For Boston, which could pay out beyond $180 million when it is all said and done, that means a luxury tax payment in the same ballpark as last year’s $1.487 million payout.

This is obviously a fluid situation. There is more than a month before pitchers and catchers report and more roster moves could still surface. A cost-cutting maneuver that could help the team steer below the tax line would be to unload a pricey veteran such as Daisuke Matsuzaka (if he waived a no-trade clause) or Marco Scutaro, for example.

Boston’s 2010 payroll as reflected by the Competitive Balance Tax (CBT) was $176,609,550, second to the New York Yankees’ $215,074,134. The threshold was $170 million and the Red Sox were taxed at a 22.5 percent rate for their overflow.

New York general manager Brian Cashman has indicated that the Yanks, who failed in their pursuit of free-agent lefty Cliff Lee and missed out on new Red Sox left fielder Carl Crawford, will have a lower CBT figure than in 2010. It could drop even lower than their 2005 payroll, the first that saw the organization soar past the $200-million mark. Still, New York will be taxed at a 40 percent rate beyond the $178 million figure in 2011, which will be their ninth year getting levied since the revenue-sharing scheme was enacted nine years ago.

The Yanks essentially broke from the pack just before that alteration in the baseball’s salary structure (they and the Red Sox were just about $2 million apart as late as 2001, but over $80 million apart in ’05). The Sox have been drawing a bit nearer over the last two years. Their spending spree this winter proves that they are willing to close the gap, pay the tax and perhaps someday soon be on par with the Bronx Bombers.

At the very least, in 2011, Boston figures to be spending as much or more on its bullpen than New York, which has Mariano Rivera at $15 million, Damaso Marte at $4 million and a whole host of arbitration- and pre-arbitration eligible (i.e., cheap) arms filling out the ranks.

While Okajima is just a drop in the sizable bucket, he represents a portion of one unit that will take on its fair share of the payouts for Boston.

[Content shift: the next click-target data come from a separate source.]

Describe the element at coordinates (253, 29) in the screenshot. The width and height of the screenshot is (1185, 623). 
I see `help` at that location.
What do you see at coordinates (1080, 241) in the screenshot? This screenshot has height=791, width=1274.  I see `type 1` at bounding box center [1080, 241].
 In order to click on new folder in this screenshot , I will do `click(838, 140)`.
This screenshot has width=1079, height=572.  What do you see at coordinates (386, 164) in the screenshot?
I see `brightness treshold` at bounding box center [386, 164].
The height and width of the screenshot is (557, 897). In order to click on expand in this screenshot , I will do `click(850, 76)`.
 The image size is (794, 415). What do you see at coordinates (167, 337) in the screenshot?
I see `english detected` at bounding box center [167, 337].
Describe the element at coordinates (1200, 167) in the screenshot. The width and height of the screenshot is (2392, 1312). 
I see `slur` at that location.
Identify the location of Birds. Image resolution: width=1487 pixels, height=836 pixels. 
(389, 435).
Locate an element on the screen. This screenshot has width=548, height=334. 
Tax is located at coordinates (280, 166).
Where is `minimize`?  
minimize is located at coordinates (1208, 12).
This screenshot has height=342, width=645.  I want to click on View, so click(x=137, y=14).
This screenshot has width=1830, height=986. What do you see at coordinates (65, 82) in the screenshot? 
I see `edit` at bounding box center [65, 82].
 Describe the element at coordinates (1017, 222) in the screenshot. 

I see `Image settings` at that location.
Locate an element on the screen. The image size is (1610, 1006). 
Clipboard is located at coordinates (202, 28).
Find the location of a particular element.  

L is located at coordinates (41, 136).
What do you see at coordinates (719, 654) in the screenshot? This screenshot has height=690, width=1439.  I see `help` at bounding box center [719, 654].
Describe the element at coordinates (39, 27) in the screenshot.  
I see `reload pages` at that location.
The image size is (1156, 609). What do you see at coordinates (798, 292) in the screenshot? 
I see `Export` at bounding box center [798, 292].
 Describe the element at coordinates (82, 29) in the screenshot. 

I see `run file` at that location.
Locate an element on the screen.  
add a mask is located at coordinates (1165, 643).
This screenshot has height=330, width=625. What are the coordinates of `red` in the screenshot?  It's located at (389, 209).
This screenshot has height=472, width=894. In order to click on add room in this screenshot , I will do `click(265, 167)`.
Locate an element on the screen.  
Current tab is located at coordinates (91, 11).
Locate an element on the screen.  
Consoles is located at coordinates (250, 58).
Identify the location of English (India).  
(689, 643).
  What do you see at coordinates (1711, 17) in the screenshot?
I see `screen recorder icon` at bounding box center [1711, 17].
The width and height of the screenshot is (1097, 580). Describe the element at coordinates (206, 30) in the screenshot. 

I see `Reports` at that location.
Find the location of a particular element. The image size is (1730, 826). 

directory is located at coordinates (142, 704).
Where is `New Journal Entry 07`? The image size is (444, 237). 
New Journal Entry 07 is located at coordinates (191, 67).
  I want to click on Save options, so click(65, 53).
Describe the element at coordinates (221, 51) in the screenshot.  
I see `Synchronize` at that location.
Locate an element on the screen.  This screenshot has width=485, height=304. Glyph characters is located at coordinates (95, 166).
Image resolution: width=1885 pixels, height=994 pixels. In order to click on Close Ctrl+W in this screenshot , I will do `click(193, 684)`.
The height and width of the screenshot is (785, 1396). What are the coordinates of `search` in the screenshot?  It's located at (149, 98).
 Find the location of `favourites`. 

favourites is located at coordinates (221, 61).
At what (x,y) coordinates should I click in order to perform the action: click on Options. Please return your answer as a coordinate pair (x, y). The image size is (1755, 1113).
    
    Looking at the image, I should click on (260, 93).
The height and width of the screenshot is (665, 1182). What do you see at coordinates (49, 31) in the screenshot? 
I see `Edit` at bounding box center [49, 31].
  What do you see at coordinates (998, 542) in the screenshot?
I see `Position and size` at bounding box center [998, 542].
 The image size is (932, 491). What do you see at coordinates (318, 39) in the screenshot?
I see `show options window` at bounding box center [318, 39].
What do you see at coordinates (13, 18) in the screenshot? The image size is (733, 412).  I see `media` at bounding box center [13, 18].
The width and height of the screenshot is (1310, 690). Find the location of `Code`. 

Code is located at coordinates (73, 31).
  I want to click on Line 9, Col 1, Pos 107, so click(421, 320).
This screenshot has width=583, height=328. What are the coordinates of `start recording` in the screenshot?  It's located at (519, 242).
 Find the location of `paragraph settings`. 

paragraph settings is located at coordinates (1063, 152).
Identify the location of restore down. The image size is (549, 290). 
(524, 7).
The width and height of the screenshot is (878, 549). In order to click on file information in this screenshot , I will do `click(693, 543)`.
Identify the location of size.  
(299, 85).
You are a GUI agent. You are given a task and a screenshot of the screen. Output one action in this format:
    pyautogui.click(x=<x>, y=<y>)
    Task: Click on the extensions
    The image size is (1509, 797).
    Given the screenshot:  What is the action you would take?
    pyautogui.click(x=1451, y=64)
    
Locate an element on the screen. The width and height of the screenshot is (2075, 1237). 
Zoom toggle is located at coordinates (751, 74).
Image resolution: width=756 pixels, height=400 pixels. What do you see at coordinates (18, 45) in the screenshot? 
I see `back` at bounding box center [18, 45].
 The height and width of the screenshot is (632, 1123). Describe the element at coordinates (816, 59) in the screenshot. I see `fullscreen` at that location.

The projected bullpen of Okajima, Papelbon, Bard, Bobby Jenks, Dan Wheeler, Scott Atchison and Tim Wakefield should cost over $26 million. Last year’s inconsistent grouping took home under $20 million, and nearly $4 million was allotted to Wakefield, who spent more than half of the year in the starting rotation. Cut out half of Wakefield’s figure last year and there is an increase of about 50 percent in bullpen payroll from 2010 to 2011. Papelbon’s projected raise to $12 million or so and Jenks’ $6 million tag represent the bulk of it.

The cost of bullpens went up league-wide and Boston’s bump in that area doesn’t signal much more than a concerted effort to improve the one area in which it struggled in 2010, rather than a bid to outspend the Yankees. However, with each signing in a generous offseason, the Sox are showing a willingness to get pretty close.